Oubliée, l’époque des frites grasses englouties entre deux schuss. Désormais, altitude et raffinement culinaire vont de pair. La preuve à Val Thorens, station délicieuse qui montre le chemin à suivre.

À 3 200 mètres d’altitude, le regard embrasse le panorama à 360°. Au loin, le massif du Mont-Blanc dessine sa silhouette sur fond d’azur. A l’opposé, c’est la barre des Écrins et de l’Alpe d’Huez qui dévoilent leurs contours enneigés.  » Vous êtes ici au coeur des Alpes, la plus belle vue que l’on puisse avoir sur cette chaîne montagneuse « , commente avec fierté Camille Rey, l’un des pionniers de Val Thorens. Ce point de vue imprenable, c’est la Cime Caron, sommet mythique du domaine des 3 Vallées. Depuis la table d’orientation où l’on fait le plein de sérénité contemplative, un détail en contrebas attire l’oeil. Un petit chalet dédié à la restauration, dont les propriétaires s’activent à dégager la terrasse d’une épaisse couche blanche. Que peut-on bien manger si haut perché ? De la pizza baguette surgelée ? Du hot-dog avachi ? Bonne nouvelle : vous n’y êtes pas du tout. Sous l’impulsion de Jean-Pierre Baralo, le Caron Freeride Café est devenu le rendez-vous prisé des riders éclairés. Ce baroudeur, dont les spatules affichent 3 millions de kilomètres au compteur, a promené ses skis dans quelque 180 stations du globe. À 50 balais, l’homme qui est à l’origine du ski-cross a mis ses années poudreuses derrière lui. Mais il n’a pas posé ses valises n’importe où. Avec Eva, son épouse suédoise, et son chien Flocki, il a décidé de reprendre ce qu’il considère comme  » l’affaire la plus difficile de Val Thorens « .

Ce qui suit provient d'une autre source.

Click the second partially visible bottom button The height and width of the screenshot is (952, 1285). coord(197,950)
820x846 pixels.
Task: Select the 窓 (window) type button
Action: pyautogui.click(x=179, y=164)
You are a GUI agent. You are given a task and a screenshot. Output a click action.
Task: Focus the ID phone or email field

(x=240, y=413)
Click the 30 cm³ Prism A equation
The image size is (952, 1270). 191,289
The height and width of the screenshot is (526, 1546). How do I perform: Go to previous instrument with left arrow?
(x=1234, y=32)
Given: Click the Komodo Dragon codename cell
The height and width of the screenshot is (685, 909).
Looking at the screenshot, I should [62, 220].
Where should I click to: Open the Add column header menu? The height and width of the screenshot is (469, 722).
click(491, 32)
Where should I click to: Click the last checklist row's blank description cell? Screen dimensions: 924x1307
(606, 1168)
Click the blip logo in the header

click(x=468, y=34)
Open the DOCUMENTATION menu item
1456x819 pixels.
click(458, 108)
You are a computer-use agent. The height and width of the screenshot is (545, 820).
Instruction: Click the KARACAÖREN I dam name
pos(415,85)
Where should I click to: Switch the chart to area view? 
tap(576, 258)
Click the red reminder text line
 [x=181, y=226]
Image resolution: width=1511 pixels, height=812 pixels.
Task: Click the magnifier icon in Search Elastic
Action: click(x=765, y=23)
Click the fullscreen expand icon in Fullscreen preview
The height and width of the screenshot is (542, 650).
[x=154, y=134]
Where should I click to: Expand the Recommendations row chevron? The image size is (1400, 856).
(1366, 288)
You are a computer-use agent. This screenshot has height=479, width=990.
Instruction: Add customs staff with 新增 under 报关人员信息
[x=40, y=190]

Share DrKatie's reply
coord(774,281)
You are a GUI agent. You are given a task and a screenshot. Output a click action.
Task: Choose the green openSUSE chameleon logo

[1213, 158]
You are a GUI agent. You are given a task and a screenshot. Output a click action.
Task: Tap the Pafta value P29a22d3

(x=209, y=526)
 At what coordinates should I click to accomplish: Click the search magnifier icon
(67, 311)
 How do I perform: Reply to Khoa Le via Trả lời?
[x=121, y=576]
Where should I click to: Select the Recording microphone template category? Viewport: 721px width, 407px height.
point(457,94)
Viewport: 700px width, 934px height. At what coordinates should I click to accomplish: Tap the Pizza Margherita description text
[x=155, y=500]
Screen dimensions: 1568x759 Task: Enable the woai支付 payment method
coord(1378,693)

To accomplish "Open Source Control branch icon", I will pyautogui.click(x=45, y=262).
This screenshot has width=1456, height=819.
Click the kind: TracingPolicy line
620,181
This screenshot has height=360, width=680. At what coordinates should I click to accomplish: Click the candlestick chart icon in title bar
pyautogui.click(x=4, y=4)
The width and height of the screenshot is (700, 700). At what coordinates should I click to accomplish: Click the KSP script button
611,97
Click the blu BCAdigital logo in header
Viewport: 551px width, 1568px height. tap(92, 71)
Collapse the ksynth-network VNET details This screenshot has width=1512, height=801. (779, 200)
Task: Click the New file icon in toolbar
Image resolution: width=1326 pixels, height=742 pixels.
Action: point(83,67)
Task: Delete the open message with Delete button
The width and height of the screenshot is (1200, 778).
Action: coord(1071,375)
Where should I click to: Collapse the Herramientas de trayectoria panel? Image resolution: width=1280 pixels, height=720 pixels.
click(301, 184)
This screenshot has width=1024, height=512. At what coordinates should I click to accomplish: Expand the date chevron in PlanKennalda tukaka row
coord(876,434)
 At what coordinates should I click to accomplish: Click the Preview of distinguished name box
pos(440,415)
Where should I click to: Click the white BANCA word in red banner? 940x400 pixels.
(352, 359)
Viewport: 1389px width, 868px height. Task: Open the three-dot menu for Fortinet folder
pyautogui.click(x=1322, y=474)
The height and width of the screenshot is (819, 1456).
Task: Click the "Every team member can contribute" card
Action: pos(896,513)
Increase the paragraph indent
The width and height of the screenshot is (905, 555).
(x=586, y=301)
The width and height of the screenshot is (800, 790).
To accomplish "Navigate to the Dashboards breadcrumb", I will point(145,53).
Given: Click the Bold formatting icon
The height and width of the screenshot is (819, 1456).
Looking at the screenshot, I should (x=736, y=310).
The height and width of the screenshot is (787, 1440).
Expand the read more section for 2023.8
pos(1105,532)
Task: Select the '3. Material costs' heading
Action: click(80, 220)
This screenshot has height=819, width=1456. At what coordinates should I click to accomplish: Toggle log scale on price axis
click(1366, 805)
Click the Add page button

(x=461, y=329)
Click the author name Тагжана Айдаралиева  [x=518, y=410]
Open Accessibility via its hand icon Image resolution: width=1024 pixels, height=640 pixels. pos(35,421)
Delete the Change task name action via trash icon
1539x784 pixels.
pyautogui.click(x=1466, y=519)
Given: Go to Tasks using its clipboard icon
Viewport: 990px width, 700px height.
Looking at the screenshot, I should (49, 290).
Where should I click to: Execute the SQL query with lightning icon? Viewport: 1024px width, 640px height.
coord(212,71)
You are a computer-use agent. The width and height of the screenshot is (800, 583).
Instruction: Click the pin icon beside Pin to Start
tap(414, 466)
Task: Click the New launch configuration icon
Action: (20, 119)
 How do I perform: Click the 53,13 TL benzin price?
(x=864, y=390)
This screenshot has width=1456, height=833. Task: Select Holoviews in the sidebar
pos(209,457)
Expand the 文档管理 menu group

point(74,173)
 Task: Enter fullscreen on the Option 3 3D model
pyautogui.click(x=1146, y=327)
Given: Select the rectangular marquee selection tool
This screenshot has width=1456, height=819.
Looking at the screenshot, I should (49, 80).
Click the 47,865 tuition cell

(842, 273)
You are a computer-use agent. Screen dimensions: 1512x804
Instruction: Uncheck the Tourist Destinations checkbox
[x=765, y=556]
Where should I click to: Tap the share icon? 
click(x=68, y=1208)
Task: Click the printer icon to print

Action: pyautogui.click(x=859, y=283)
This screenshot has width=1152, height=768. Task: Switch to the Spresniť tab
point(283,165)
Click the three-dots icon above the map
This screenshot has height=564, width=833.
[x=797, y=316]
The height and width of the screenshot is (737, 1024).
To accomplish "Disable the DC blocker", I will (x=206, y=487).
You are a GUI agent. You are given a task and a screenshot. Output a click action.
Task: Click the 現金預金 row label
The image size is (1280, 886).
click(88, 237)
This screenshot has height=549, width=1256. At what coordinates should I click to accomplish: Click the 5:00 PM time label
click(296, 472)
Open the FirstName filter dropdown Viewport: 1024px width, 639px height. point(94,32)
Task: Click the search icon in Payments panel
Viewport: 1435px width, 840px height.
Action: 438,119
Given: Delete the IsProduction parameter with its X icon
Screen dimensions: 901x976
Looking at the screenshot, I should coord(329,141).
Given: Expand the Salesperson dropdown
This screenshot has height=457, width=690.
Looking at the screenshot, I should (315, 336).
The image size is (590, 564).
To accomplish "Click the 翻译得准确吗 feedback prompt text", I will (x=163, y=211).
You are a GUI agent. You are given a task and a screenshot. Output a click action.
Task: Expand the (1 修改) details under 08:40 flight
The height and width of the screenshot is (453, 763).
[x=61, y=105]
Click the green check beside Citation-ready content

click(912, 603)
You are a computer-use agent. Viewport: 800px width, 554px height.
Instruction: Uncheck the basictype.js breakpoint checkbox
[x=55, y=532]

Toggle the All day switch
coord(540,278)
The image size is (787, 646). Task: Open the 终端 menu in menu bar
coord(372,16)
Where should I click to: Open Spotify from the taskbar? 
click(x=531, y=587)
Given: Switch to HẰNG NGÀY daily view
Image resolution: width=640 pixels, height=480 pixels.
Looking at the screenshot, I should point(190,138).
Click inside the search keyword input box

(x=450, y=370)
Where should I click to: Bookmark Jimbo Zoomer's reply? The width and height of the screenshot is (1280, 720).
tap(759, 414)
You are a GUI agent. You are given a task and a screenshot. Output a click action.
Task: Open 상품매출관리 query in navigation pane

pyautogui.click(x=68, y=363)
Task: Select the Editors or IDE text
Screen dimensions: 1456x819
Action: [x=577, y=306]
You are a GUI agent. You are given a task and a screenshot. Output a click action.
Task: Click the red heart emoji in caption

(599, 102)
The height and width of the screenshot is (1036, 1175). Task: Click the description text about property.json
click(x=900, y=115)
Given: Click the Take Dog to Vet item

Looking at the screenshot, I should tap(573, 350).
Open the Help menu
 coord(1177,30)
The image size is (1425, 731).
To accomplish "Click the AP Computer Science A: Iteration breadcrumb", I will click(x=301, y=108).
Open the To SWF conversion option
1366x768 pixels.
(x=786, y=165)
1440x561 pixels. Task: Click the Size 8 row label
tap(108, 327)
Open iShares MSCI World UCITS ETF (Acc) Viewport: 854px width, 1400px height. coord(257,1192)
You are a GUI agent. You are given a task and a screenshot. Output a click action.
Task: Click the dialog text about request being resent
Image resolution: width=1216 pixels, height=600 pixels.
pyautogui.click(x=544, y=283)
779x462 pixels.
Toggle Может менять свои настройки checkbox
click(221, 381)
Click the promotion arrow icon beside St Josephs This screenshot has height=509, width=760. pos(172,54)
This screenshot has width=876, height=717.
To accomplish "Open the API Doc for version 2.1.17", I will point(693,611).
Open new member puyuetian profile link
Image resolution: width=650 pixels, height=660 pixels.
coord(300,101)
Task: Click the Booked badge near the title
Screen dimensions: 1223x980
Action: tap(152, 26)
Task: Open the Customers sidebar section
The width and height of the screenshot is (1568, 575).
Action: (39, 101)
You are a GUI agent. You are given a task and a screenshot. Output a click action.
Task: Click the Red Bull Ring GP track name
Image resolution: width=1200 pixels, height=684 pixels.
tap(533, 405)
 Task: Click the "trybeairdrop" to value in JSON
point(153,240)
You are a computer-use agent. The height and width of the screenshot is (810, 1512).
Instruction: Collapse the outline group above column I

 » En décembre dernier, on a enregistré une température de -34°C. Le froid et l’altitude sont des problèmes constants. Tous les aliments doivent être isolés sous peine de geler. Même si c’est souvent la galère, je ne regrette rien, la Cime Caron est le départ du Lac du Lou, le plus bel itinéraire hors piste de la station, celui qu’empruntent ceux qui veulent échapper aux remontées mécaniques. Ces aventuriers-là ont bien droit à une nourriture digne de ce nom « , s’enthousiasme-t-il. Pour régaler les amateurs de sensations extrêmes, pas de menu mais quelques plats à la carte proposés en fonction de l’approvisionnement. Cette formule  » bienvenue chez nous « , comme l’a baptisée Baralo, s’est déjà fait connaître dans la vallée et au-delà pour son burger d’exception. La raison de ce succès ? Une viande de bison bio dénichée chez un éleveur du coin, qui croise le fer avec l’incontournable fromage local, le beaufort. Le tout servi avec de la salade et des frites fraîches. En guise de dessert, les spécialités scandinaves réalisées sur place par Eva, dont d’exquises brioches à la cannelle…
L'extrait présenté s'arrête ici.